TASKS FOR THIS EXERCISE -
- 1) Please answer these questions about the Cape Town travel account:
(a) Beers from which brewery did the writer drink at Mojo Market?
(b) What kind of crime was the writer warned about around Long Street?
(c) What did the woman in the old Yorkshire couple keep saying to the man behind the bar?
- 2) Write the next part of the Cape Town travel account, picking up after its final sentence.

EXCERPT PROVIDED -

I decided to take a punt on the fact that I'd be passing through a rather nice area and started walking down. It was a pleasant walk, downhill which was a relief, through houses that were either occupied by the well-to-do or rented out by them to holiday makers with more money than sense. There were some wonderful views of Table Mountain itself and the Lion's Head peak on the other side. I wound down to the beach, took in the view across the Atlantic, took in the sights around the beach itself and trudged back onto the main road. By this point I reckoned I was pretty safe and started the long walk back towards Sea Point. The sight of minibus taxis rammed to the brim with locals along with kids riding in the back of pick-up trucks was a little bizarre and unnerving, but they didn't seem to mind, so hey.

After a stop-off for a bit of shopping (and getting asked to remove my cap briefly so that the camera could see my face, before putting it back on again) I found myself in Mojo Market. I grabbed a spot near one of the bars and made my way through a few brews from Newland Springs Brewery, as well as grabbing a rather lovely lamb wrap to soothe the hunger pangs that had kicked in. After letting my eyes wander quite a bit, I moved over to another bar for a beer flight and then jumped in another cab back to base. After a bit of time to sort myself out I headed up the infamous Long Street to Beerhouse.

I'd been warned to be careful round Long Street, not of anything violent, just petty crime. I got approached a few times wandering up and down, but most of the time ignoring them, being firm and carrying on walking did the trick. I was half tempted by a curry, but the restaurant I'd found looked tiny and packed, so I stuck to the beer. Parking myself at the bar in Beerhouse, I was surrounded by England supporters. It was boiling and I started to feel tired and rough again, so I made my way through a handful of the huge range of beers on offer before heading back, dodging the requests for food.

I must give a special mention to the old Yorkshire couple in Beerhouse, who made no attempt to dial down the accents, particularly when the woman kept saying "ta love" to the fella behind the bar, oblivious to the fact that he more than likely didn't have a clue what she was blathering on about.


Before heading out for the evening I'd taken the last minute decision to book myself on a tour down to Cape Point and the Cape of Good Hope the next day. By the time the bus was leaving Cape Town it was rammed and we set off on the long journey. It took almost as long to make the last few hundred yards once we'd joined the queue to get into the National Park. Once we were in and at Cape Point I had a walk up to the lighthouse, grabbed a bite to eat (along with a chat with some Durham based Yorkshire fans) and then shit out of hiking down to the Cape of Good Hope itself and got the bus down instead. It's the most South-Western point on the African continent, so it was a good tick. I took in the views across the rocks before the bus headed out, past even more traffic and a few baboons watching what was going on.

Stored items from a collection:

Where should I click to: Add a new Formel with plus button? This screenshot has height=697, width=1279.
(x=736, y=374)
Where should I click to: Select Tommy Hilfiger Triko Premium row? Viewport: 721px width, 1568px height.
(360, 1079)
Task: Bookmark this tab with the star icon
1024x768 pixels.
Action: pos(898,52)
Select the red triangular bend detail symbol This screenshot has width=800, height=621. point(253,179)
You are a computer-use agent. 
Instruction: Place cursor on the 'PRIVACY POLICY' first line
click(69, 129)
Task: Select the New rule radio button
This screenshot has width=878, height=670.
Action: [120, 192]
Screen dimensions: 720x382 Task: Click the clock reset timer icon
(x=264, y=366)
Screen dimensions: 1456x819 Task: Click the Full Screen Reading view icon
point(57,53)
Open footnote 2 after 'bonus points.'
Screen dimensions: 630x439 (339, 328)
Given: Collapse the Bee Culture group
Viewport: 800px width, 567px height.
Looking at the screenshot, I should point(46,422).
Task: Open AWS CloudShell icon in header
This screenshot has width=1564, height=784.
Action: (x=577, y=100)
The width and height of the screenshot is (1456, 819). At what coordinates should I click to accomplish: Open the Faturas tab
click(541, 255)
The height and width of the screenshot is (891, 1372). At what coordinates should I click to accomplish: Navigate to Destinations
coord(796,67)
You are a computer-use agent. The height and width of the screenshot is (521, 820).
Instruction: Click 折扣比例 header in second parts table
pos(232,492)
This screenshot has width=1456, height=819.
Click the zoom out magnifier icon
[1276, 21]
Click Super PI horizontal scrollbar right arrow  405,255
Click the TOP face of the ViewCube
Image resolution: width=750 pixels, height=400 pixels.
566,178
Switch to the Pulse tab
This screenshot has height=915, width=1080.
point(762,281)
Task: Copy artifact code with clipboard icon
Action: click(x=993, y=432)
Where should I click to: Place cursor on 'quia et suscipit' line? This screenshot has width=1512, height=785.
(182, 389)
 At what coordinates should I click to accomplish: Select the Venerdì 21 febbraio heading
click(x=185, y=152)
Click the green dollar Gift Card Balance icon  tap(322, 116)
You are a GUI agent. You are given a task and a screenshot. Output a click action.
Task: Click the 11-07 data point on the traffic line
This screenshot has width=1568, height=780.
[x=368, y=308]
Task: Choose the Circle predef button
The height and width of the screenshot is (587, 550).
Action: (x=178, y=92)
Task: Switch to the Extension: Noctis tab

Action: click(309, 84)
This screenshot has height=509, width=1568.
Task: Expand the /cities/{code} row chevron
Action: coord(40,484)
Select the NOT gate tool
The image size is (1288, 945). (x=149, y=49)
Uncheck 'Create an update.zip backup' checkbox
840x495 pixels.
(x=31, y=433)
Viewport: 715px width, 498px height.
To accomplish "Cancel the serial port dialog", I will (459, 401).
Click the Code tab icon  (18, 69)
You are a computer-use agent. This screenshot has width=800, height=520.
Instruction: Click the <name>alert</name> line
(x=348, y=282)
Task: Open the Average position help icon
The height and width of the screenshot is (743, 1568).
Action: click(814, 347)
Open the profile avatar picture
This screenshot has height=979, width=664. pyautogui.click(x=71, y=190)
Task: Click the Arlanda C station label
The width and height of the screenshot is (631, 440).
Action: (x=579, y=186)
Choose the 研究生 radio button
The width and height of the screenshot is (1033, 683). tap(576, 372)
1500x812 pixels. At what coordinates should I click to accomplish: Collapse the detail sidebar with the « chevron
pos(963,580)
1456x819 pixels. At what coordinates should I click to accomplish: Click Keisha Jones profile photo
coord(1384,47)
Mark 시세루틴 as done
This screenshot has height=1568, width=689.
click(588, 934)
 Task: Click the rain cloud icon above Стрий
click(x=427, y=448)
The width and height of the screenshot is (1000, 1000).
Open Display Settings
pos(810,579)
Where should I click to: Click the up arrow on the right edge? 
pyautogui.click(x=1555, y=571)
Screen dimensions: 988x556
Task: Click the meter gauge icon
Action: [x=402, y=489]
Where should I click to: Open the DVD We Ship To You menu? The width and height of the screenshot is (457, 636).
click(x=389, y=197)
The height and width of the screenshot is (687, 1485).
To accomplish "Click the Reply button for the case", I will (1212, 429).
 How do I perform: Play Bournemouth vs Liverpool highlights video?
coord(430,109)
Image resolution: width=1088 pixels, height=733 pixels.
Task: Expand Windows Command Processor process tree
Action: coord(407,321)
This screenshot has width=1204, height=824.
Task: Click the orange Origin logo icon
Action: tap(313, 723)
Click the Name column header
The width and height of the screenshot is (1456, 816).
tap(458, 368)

RESPONSES TO THE TASKS -
- 1)
(a) Newland Springs Brewery
(b) Petty crime
(c) "Ta love"

- 2)
 I ended up talking to the American lass sat next to me at this point as well. Turned out she'd got family round Sheffield and Manchester and was visiting them within a few weeks, so we had a good chat. I warned her she was going into the cold! The next stop was Boulders Beach in Simon's Town, home to a penguin colony. Everyone likes penguins, right? There were plenty around, along with a few dassies as well. We didn't have long, but we had queue-jumping tickets, so it was straight in and I managed to head down a quieter route than most people, making penguin watching a lot easier.

I do have to also mention what I heard from one tourist outside, "I went to Robben Island yesterday and I'm pretty sure there's worse places I could've spent..." I didn't hear exactly how that ended, but I'm sure we can all guess. Unbelievable.
Back at base, I ate the snoek and chips I got in a takeaway on the way down, trying to pick out the countless bones, and then headed up to Greenmarket Square where Dave, Shep and Stewart were staying. They had landed that day, so I met up with them to say hello, make arrangements for tomorrow and drop off Dave's tickets. I had a few pints with them and hung around whilst Dave and Shep took advantage of the buffet, which made me regret my crappy fish, bone and chips. Still, I took advantage a couple of times later in the trip. After listening to Shep telling me how he once "took a shit in the town hall where the Boer surrendered to Kitchener" we decamped to the adjoining pub and tried to have a quiet drink with loud Scousers and two loud Gloucestershire women behind us before I declared for the evening. After shaking off one particularly persistent beggar on the square (there was a large refugee camp outside a church there, the occupants of which were desperately trying to get something out of anyone who walked past) I got back and headed to bed.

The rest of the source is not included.